▶ [WHAT TO WORK ON]
Each line from the one containing "Instruction: Show hidden" onward, through the end of the entries, is to be transcribed exactly; nothing else is to be included.

▶ [RAW DATA]
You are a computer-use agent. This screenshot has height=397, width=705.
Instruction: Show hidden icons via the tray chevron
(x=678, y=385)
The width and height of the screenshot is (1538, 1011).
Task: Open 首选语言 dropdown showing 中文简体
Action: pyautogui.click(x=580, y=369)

▶ [EXERCISE SOLUTION]
Instruction: Show hidden icons via the tray chevron
(x=678, y=385)
The width and height of the screenshot is (1538, 1011).
Task: Open 首选语言 dropdown showing 中文简体
Action: pyautogui.click(x=580, y=369)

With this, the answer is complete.